== READING PASSAGE

Tuesday, August 17, 2010

The Cold - part 3


(The final part of a sad and sorry saga)

The face-closed people pass in all directions, on purposeful trajectories, with no time for interruption or distraction. You see yourself in them. And you see how annoying it would be to have a stranger jam a flyer in your face. 'Butt out of my life. Keep your opinions to yourself. I'm busy on my way to somewhere.' You are reminded once again why you never went into politics, or advocacy, or any of those fields that require you to hold a belief so doggedly that you could force it on other people too. You realise the root of your terrible shyness lies somewhere in an empathetic belief, false or not, that people mostly just want to be left alone

After half an hour–that feels like 2 hours and is probably more like 20 minutes–you think you've successfully given away a fair number, but your bag is still full of flyers. Your head is filling with mucus. You need to take your poor sick sorry self back home. On the way you manage to leave a couple at a health food store, and another few at the bike shop, where they're friendly and open to it at least, but the pile is not shrinking. You are beginning to strongly suspect they sent you 200 flyers, instead of the 100 they promised.

So now you're back home and because you made a promise, have an obligation, you resort to the final cowardly option. You drag yourself around the neighbourhood, in a foggy groggy bubble, getting rid of the flyers into letterboxes, and even this–though you are scrupulous about respecting the No Junk Mail signs–feels like a small intrusion.

The street is the deck of a ship on an uncertain ocean, and you think you're listing slightly as you walk. You motivate yourself to keep going, with the belief that just one, maybe two, people will be happy to find the flyer. 'Thank god, I wouldn't have known about this otherwise.' You remember the lady you met at a party after last year's rally. She was annoyed and disappointed that it hadn't been publicised better, wished she hadn't missed it. If you can have reached just two people then this won't have been a waste of time.

And now the job is done, you're home, sitting down, It's just you and your symptoms and nothing else is real.

I feel for you, I really do. It sounds horrible, but I can't really imagine what it must feel like because, you see, I never get sick.

====

**WHAT IS NEEDED:** List the places in the post where flyers are left after the handing out on the street ends.

== SOURCE MATERIAL

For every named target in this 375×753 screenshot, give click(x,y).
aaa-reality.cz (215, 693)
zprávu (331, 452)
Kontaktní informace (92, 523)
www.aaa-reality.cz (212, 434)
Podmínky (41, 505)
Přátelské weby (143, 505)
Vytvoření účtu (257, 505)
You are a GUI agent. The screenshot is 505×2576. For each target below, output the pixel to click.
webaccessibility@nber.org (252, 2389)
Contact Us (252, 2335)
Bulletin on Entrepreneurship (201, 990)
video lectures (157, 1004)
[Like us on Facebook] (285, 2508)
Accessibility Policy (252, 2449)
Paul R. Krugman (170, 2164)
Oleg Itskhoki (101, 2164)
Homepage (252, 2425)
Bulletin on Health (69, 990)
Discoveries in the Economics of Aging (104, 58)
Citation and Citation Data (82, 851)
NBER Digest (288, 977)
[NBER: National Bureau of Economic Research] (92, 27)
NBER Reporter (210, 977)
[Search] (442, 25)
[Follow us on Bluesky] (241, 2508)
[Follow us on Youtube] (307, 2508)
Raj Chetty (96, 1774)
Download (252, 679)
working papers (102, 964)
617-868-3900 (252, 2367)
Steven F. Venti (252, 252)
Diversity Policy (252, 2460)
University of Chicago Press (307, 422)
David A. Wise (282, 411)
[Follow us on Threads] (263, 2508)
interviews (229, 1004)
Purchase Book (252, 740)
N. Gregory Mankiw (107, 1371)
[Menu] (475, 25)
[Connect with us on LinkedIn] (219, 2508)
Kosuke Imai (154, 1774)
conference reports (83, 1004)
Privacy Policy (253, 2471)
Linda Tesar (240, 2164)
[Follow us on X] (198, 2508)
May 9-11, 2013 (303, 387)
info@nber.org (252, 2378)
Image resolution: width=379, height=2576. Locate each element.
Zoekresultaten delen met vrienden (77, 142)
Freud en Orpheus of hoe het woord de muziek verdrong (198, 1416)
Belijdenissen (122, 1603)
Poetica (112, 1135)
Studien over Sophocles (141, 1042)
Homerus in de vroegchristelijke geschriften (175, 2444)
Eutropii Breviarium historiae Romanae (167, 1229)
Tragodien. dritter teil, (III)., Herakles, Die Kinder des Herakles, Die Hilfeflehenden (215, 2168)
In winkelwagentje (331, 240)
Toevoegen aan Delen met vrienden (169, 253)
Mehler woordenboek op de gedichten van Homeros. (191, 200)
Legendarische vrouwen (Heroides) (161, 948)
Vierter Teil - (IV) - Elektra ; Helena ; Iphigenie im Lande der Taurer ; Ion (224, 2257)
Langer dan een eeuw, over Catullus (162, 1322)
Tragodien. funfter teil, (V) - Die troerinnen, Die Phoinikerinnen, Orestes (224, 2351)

====

**OUTPUT OF THE TASK:**
- A health food store
- The bike shop
- Letterboxes around the neighbourhood